= WORK TO COMPLETE =
Look for the string "Screenshot" in the listing. Copy each line that has it.

Segment Open

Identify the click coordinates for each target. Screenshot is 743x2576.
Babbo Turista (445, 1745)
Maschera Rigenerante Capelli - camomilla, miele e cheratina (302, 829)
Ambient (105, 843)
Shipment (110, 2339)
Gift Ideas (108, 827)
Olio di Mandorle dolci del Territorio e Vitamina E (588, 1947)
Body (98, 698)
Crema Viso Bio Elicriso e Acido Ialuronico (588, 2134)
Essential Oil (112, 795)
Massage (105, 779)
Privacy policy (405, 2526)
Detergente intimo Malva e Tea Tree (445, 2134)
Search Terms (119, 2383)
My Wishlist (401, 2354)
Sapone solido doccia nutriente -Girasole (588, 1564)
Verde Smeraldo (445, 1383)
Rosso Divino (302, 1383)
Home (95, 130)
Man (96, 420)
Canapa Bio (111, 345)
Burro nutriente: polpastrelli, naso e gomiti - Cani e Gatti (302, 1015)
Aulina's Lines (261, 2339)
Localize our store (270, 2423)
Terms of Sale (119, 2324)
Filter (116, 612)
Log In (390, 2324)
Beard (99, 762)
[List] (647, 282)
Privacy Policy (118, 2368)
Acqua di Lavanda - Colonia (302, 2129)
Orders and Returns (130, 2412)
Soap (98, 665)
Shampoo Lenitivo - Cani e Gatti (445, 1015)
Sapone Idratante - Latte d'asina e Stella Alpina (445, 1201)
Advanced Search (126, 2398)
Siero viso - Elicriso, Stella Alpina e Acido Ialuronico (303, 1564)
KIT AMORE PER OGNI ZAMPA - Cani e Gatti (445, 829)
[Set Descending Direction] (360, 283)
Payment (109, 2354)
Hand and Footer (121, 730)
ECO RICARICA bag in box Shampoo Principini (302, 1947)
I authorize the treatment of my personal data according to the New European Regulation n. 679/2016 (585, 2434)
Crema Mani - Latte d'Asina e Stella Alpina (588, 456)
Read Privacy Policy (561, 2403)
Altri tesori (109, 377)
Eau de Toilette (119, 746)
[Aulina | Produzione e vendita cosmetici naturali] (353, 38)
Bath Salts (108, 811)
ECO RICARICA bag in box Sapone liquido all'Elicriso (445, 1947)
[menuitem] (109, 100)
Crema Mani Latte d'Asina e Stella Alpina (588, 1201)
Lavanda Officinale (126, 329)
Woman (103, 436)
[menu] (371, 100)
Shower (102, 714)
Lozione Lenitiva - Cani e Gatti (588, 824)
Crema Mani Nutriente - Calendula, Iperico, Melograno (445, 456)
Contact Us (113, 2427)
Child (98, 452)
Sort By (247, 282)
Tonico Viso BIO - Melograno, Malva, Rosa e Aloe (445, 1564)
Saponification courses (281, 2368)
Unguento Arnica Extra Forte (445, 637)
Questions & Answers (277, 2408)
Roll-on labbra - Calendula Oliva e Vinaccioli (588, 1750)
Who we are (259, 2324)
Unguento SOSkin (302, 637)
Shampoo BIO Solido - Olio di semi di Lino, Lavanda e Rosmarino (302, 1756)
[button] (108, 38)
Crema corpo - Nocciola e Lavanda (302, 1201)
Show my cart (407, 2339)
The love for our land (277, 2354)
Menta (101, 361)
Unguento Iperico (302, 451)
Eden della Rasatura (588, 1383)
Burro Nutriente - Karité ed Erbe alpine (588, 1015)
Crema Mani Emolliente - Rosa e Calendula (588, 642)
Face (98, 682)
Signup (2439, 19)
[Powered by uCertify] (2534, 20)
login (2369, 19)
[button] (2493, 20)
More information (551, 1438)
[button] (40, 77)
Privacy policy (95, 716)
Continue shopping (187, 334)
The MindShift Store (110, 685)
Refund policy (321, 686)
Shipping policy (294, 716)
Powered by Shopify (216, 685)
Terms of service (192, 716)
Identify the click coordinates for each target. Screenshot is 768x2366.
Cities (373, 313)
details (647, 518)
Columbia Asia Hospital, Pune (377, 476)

Segment Closed

= RESULT BELOW =
Identify the click coordinates for each target. Screenshot is 743x2576.
Identify the click coordinates for each target. Screenshot is 768x2366.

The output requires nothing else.